● **Enunciado del ejercicio**:
Transcribe sin cambios, de la reseña teatral de abajo, todo lo que va desde "La casa a la" hasta "preparada una sorpresa.".

La casa a la que entramos ilustra eso desde el instante cero. Es claro que Angélica Rogel (directora) y su equipo están en sintonía con Martin McDonagh y nos tienen preparada una sorpresa.
La Reina de Belleza de Leenan es sólo la primera de una trilogía situada en el mismo campo irlandés, donde no sólo la geografía une a las historias, pero el foco en dos personajes confrontativos que llevan su malestar con la otra persona hasta las últimas consecuencias (los que vieron la nominada al Oscar, The Banshees of Inisherin, entenderán el modus operandi). Ésta primera, The Beauty Queen, se centra específicamente en una madre y una hija solterona: Mag y Maureen, obligadas a vivir juntas, necesitando la una de la otra, aunque no se soporten y se suelten las cosas más horrible de la forma más normalizada para herirse, la relación de estas dos es disfuncional de una manera perfectamente funcional en su eterna repetición.
Meg se dedica a ver la tele, esperando siempre el noticiero que parece nunca lograr sintonizar, u escuchando la radio que le enoja no poder entender porque se habla en inglés británico y no en irlandés. La vieja no para en sus peticiones, casi imposiciones, hacia Maureen: hazme un té, sírveme una sopa, prende la radio, quítale los grumos a mi Complan. Lo que pareciera una mera actitud desesperante hacia Maureen, clásica de la hija a la que le tocó quedarse a cuidar a su madre anciana, se empieza a volver notorio que carga un impulso violento detrás y un disfrutar casi sádico de la miseria de Maureen. Que no es que ella sea la hija prudente y perfecta de ningún modo, Maureen está lejos de ser una blanca paloma.
La rutina pasivo agresiva se ve intensificada cuando Maureen recibe la invitación de Pato, el hombre del que lleva años enamorada sin que él lo sepa, a asistir a una fiesta de despedida que saca a la luz la otra gran obsesión de McDonagh: el racismo por parte de los ingleses hacia los irlandeses, y la exraña romantización de la provincia con la vida en Estados Unidos. Es hermoso y sutilmente descriptivo ver que al centro de la escenografía, Meg tiene colgada una foto de los hermanos Kennedy.
La fiesta es un éxito que logra encontrar a Pato y a Maureen volviendo lo platónico real aunque sea sólo por una noche, y las cosas en casa de la madre y la hija ya no pueden regresar a la normalidad. Como en todo buen relato de Martin McDonagh un detonante tan burdo como un reencuentro escala de manera imparable para llegar a lo inimaginable, y es brutal en su falta de brusquedad la manera en la que el escritor nos involucra en el mundo de estos personajes donde lo esquizofrénico es perfectamente normal, para que alcancemos el clímax, que en manos de cualquier otro podría llegar a ser absurdo, y en las suyas entendamos que es la única conclusión posible.

Un bloque de datos
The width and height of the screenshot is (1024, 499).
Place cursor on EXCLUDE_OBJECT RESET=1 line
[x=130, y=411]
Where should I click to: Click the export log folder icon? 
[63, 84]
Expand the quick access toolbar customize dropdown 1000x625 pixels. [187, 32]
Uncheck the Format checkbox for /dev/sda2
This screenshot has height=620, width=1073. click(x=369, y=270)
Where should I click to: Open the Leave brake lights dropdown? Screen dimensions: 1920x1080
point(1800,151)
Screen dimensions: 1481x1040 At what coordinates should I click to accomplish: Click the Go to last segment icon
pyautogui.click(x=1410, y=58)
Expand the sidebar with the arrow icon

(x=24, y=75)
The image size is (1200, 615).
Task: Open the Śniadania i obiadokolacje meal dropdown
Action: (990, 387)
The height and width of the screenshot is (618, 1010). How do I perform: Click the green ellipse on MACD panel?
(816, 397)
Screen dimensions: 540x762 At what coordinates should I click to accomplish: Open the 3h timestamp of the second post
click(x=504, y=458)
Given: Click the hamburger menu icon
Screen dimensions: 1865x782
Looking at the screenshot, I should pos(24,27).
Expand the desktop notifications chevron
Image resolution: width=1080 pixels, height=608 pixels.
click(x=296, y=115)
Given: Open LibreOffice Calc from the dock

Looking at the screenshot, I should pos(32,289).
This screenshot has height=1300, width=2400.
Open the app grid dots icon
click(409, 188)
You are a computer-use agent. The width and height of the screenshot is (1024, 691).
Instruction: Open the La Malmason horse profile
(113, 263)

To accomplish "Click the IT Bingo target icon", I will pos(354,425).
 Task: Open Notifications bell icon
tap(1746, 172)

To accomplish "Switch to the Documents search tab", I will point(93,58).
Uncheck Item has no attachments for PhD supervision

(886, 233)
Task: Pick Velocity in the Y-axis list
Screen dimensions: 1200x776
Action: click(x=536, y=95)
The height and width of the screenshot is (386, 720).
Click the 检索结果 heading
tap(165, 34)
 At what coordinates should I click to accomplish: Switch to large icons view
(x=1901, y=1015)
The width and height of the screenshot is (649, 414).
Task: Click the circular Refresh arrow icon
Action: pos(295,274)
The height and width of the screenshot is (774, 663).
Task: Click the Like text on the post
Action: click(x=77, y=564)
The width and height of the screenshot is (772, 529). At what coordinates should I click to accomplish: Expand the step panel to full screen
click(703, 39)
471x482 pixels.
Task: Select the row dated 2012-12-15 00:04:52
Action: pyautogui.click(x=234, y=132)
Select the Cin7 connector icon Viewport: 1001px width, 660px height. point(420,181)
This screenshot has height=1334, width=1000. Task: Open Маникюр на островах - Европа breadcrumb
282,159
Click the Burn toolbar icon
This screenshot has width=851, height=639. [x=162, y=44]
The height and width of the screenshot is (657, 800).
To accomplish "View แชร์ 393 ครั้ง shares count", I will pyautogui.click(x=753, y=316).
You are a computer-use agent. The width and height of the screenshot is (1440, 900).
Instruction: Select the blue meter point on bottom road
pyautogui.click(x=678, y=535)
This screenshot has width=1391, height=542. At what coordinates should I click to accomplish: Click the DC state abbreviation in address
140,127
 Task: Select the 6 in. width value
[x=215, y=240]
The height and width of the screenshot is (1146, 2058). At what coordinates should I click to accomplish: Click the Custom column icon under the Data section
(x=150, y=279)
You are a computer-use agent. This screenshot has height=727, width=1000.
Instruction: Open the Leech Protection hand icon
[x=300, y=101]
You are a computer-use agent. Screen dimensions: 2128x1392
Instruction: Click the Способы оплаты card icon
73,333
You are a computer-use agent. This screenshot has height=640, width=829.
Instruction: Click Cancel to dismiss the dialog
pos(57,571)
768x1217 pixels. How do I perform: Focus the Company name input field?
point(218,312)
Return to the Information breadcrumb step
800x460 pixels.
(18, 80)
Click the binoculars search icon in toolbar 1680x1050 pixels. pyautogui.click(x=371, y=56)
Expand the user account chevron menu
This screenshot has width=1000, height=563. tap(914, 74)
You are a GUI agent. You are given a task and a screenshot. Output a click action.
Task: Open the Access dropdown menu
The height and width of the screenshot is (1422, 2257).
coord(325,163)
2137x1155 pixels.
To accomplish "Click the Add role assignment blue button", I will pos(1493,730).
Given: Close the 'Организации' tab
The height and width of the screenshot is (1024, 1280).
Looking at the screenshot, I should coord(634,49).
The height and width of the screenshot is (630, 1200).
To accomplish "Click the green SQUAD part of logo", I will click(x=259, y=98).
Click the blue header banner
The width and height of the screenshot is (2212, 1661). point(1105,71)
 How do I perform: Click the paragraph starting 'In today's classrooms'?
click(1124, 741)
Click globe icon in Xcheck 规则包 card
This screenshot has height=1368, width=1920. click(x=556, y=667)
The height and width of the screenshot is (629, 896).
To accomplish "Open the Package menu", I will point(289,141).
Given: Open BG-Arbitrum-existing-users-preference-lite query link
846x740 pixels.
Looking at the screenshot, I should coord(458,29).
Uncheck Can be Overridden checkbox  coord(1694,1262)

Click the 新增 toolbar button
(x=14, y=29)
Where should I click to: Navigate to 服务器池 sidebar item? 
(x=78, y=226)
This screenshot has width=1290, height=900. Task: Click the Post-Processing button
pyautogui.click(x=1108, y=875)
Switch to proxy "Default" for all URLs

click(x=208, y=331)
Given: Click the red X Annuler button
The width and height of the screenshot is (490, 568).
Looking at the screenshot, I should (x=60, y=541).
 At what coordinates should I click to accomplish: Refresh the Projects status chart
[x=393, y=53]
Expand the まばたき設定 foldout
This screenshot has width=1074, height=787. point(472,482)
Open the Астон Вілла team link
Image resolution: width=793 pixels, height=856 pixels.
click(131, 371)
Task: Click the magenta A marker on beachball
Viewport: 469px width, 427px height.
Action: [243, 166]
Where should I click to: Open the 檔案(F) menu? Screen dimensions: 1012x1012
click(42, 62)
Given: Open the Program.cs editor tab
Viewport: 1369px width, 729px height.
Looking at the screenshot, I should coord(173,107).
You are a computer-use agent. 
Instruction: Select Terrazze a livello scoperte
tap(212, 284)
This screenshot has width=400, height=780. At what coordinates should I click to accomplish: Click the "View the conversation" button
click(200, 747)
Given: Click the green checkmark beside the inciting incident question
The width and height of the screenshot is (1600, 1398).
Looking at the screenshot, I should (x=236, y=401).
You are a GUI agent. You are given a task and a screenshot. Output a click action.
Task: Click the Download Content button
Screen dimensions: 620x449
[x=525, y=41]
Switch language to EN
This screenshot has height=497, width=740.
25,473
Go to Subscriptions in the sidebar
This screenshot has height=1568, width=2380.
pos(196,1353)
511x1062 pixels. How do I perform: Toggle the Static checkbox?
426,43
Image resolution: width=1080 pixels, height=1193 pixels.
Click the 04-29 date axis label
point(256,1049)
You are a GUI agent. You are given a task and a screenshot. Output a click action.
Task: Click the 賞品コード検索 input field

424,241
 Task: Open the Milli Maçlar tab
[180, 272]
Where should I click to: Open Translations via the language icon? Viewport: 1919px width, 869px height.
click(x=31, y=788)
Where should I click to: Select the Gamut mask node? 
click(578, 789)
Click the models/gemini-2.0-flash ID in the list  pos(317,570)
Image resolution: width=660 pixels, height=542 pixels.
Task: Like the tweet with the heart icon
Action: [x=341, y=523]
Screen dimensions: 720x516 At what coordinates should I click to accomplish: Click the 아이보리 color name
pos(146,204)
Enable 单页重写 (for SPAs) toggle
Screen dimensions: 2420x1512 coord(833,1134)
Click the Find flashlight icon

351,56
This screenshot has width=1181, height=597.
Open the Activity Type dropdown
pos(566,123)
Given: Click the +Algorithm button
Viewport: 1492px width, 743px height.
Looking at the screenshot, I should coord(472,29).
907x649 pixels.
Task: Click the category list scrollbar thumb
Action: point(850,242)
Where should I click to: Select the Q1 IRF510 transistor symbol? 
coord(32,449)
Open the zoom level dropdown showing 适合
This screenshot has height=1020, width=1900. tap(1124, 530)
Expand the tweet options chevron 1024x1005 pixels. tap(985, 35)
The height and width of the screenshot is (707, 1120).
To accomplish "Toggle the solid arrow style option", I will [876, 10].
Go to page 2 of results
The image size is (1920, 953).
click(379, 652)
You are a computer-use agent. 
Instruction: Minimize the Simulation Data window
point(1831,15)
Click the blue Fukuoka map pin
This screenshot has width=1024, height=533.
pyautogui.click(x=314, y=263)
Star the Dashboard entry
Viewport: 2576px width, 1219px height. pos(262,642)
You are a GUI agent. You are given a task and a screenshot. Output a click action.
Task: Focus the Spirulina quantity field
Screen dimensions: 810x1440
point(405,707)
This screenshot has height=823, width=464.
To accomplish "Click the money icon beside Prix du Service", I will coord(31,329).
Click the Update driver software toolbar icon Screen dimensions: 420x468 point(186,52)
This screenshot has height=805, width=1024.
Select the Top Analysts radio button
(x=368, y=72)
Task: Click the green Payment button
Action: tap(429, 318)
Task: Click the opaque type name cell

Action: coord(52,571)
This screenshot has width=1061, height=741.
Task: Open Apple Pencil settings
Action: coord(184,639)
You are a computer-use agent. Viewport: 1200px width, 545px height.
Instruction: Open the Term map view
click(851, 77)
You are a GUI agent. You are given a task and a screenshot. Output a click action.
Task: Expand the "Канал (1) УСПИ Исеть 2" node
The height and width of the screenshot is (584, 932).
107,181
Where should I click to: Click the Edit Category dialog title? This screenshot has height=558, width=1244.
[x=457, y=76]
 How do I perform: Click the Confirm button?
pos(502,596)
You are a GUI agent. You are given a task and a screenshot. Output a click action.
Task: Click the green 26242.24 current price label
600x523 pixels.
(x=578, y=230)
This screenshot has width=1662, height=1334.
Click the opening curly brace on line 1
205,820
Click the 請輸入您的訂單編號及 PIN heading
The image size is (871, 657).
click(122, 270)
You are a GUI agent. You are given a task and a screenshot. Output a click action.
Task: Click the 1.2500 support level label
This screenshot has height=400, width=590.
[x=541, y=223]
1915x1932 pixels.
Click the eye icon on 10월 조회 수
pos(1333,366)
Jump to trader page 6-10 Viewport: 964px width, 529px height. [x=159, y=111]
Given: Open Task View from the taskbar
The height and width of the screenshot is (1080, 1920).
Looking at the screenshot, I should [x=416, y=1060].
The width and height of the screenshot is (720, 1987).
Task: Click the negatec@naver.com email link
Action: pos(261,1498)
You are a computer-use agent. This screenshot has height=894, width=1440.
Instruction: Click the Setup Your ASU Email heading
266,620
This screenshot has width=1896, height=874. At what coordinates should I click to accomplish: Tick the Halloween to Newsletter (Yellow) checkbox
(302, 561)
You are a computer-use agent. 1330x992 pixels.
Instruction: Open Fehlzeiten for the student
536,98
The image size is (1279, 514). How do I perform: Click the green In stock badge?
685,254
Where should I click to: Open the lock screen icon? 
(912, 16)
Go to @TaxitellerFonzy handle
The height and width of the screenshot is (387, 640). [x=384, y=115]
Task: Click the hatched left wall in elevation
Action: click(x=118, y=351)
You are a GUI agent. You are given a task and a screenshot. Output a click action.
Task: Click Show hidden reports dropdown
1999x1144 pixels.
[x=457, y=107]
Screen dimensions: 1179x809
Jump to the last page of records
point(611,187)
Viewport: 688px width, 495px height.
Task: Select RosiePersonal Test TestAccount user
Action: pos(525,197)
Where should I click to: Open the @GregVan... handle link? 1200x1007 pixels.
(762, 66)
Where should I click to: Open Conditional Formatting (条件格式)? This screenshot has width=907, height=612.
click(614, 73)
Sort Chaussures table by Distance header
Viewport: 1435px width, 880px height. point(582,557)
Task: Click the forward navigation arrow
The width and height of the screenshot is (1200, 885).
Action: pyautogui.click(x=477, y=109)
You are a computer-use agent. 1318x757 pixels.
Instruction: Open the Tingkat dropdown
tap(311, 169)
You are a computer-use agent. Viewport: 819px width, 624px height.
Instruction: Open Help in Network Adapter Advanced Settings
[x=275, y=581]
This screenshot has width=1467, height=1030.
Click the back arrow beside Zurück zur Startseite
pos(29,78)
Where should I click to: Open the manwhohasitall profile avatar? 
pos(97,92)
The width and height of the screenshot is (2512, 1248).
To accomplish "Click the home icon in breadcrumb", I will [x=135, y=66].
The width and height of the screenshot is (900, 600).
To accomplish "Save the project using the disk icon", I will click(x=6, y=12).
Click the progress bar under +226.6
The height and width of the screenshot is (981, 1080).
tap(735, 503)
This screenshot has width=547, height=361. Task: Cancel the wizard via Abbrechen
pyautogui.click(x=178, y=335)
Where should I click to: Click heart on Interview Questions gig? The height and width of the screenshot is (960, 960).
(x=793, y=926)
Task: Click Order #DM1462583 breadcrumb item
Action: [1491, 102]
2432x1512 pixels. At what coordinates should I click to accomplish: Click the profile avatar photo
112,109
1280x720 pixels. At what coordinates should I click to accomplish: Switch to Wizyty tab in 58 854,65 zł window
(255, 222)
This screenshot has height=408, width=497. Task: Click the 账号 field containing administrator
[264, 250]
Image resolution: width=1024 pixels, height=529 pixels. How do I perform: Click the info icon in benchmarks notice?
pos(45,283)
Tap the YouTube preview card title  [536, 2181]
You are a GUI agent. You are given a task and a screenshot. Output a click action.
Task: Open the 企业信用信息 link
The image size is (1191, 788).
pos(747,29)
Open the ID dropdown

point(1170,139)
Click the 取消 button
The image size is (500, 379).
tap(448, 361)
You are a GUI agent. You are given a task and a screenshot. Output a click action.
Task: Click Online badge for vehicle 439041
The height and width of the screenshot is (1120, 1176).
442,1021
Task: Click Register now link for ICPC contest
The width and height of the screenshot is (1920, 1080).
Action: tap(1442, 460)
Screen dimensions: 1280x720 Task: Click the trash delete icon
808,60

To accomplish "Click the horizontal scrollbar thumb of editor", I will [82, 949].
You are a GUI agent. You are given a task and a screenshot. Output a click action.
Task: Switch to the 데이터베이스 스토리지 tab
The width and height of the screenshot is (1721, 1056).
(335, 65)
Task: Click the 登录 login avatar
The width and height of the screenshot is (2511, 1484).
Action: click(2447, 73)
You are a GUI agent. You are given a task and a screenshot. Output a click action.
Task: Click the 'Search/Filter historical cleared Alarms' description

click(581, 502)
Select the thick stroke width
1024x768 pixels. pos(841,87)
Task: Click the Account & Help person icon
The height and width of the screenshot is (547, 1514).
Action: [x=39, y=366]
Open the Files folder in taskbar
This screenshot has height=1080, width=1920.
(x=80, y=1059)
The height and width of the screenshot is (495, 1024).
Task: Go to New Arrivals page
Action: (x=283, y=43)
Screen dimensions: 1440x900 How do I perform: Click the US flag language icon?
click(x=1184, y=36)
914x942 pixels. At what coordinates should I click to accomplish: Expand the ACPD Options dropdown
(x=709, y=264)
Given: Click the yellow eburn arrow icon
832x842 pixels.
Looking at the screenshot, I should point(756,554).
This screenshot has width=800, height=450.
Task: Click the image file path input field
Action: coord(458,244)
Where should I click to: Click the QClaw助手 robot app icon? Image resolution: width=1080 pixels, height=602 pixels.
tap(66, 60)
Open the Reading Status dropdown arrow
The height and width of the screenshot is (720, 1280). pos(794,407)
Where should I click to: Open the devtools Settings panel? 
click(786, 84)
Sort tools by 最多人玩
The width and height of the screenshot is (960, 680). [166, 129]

● **Solución del problema**:
La casa a la que entramos ilustra eso desde el instante cero. Es claro que Angélica Rogel (directora) y su equipo están en sintonía con Martin McDonagh y nos tienen preparada una sorpresa.